DDS: Secret of traveling well?
MA:
Travel lightly. If you have to check it, don’t bring it. I used to be a fashion illustrator for Glamour magazine and we learned to pack minimally.

DDS: One thing you could not live without?
MA:
The impulse to create. I think creativity is essential to growth.


DDS: What do you love most about being a designer?
MA:
Installation days, when it all comes together. The furniture arrives, the art arrives. There is a heightened sense of focus, awareness and creativity. The installation is in part a self-actualizing process for both the client and myself. Client’s notes of thanks are always endearing.

DDS: New art passion?
MA:
The Neue Galerie, which takes its name from a Vienna gallery that showed avant-garde work in the 1920s. It is the dream of two great collectors: Ronald Lauder and art dealer Serge Sabarsky. They stocked it with their vast holdings of German and Austrian paintings, drawings, furniture and decorative arts. 86th St. New York City, 212-628-6200. I have lunch on the first floor, the paneled parlor called Cafe Sabarsky, an homage to the Viennese fin de siecle replete with bentwood chairs and a menu including chestnut soup, schnitzel and pastries. The Spätzle with asparagus is the best on a cold winter day.

DDS: More from Paris?
MA:
Alexandre Biaggi’s furniture gallery in the Left Bank. He has such a great eye for 20th-century furniture. He specializes in the period 1910-50 and also commissions new designs from Nicolas Aubagnac and Hervé van der Straeten. His clients include Tom Ford and Jon Bon Jovi but when I am scouring his boutique on Paris’s rue de Seine, he treats every customer well. 14 rue de Seine, Paris, 011-33-1- 44 07 34 73.



Photo Credits:
Nob Hill apartment with smoked glass French tables and striped carpet, photographed by Peter Medilek.

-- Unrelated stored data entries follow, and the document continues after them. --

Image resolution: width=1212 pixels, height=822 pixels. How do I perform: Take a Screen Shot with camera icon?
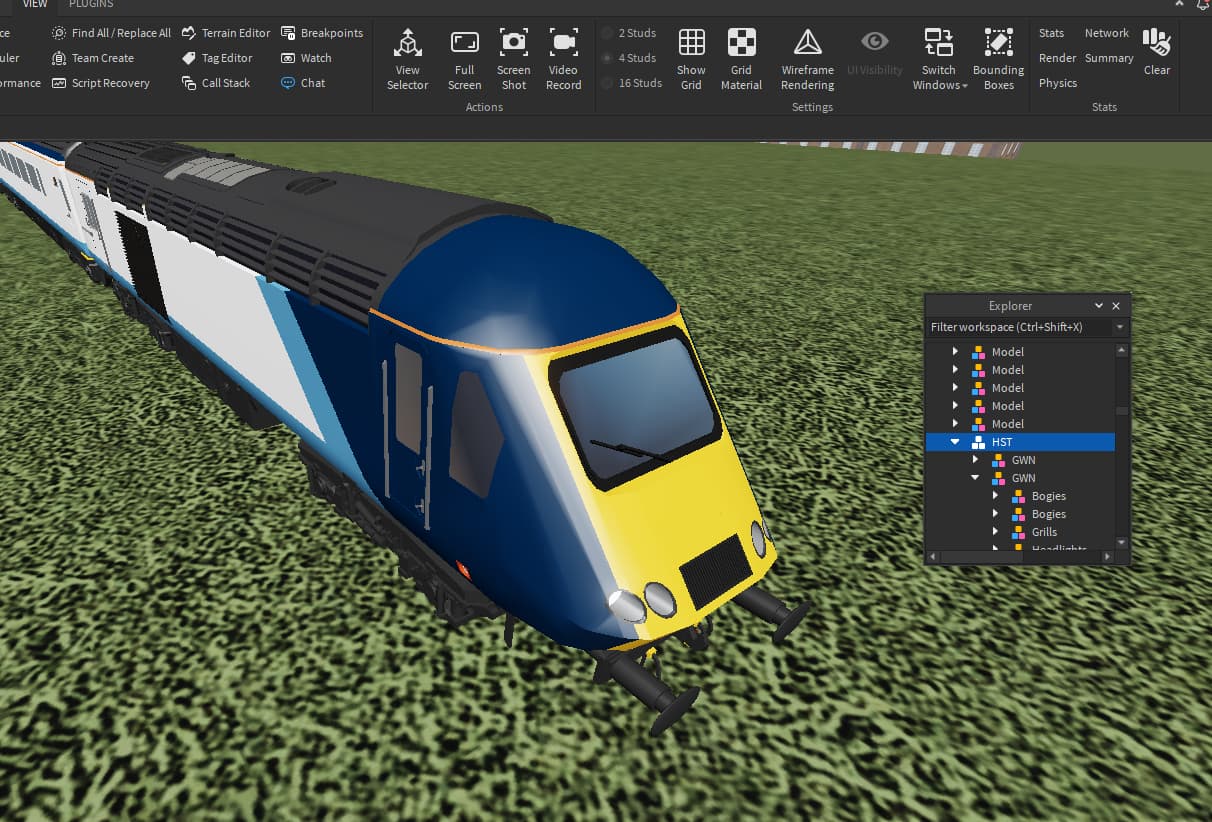(513, 59)
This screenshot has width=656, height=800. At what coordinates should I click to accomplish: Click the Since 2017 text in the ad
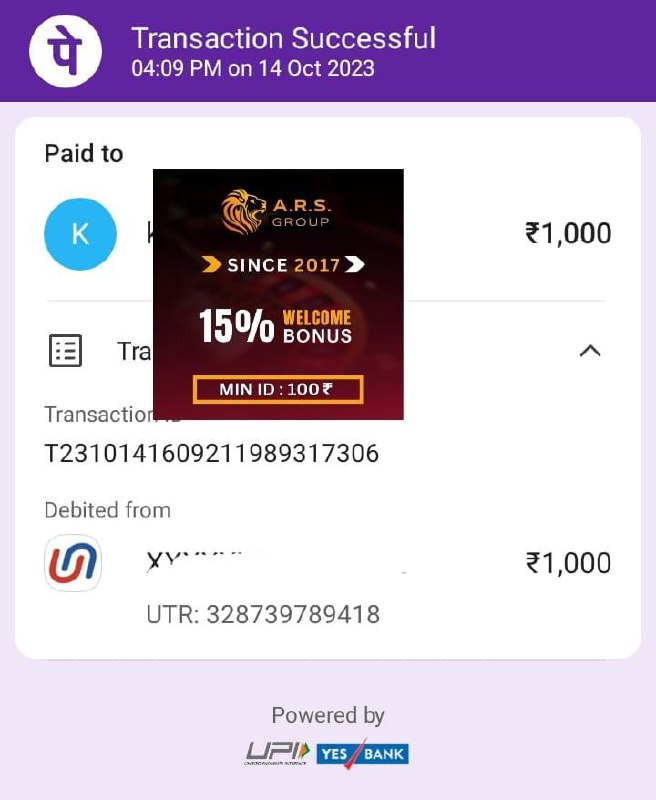(283, 265)
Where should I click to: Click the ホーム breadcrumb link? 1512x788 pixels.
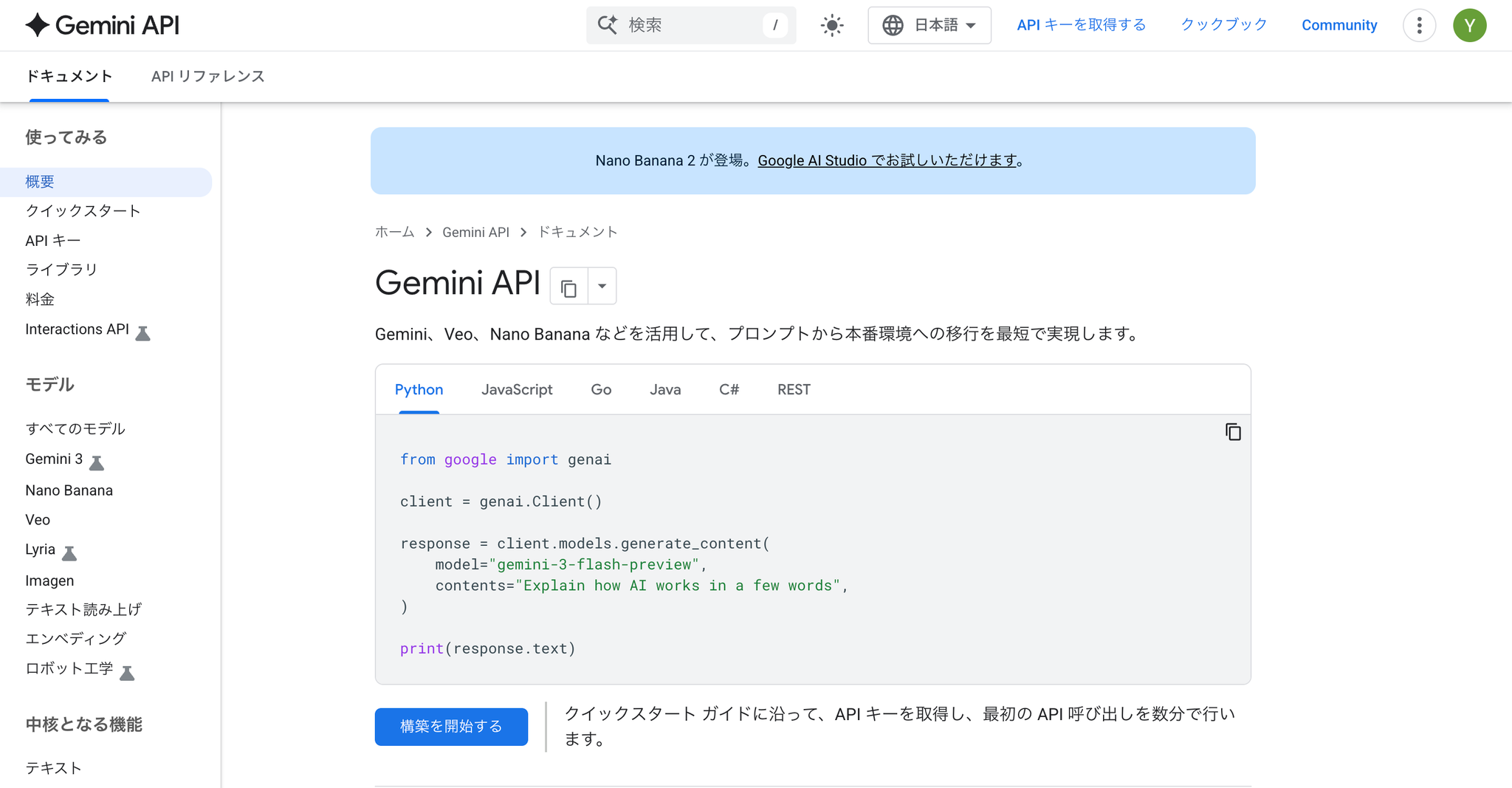point(395,233)
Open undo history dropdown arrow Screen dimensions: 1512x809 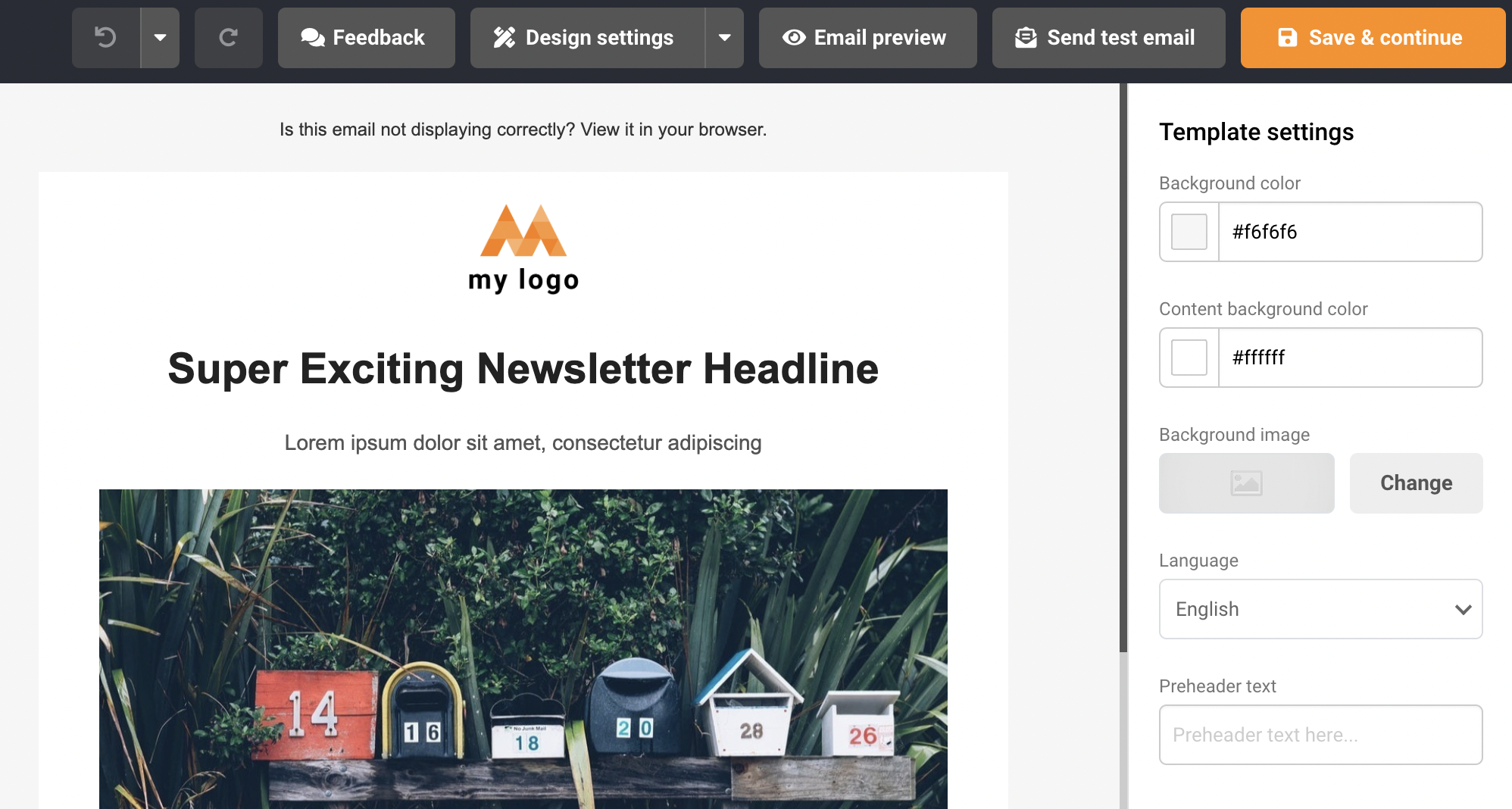160,37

Metropolitan Home design showcase, San Francisco 2009: boy's room with striped walls, photographed by Peter Medilek.

House in the Napa Valley, in the style of Palladio, with superb swimming pool and urn: photographed by Matthew Millman.


San Francisco Decorator Showcase: study/'a room of one's own' with de Gournay wallpaper: photographed by Matthew Millman.

Photographs of the Martha Angus studio in downtown San Francisco by Christopher Flach.


22 comments:

George Brazil said...

Diane,
Thanks again for another thoughtful and interesting post. THIS is what a design blog should be.

Much continued success,

George Brazil

Diane Dorrans Saeks said...

Hello George-

So happy to meet you on FACEBOOK!
DJS can be so astute about design and style--and in fact, they should be.
Looking forward to hearing from you often.

little augury said...

DDS-
Love Love Love this interview and the work Martha Angus has done. Her answers are so thoughtful and realistic. Her background in Art is obviously a real asset for her clients. I like everything about what she offers here- espousing many of her answers as a designer. Thank you for sharing all this information.I say design with a mind! la

Grant K. Gibson said...

Martha Angus is brillant-talented and just the nicest person around!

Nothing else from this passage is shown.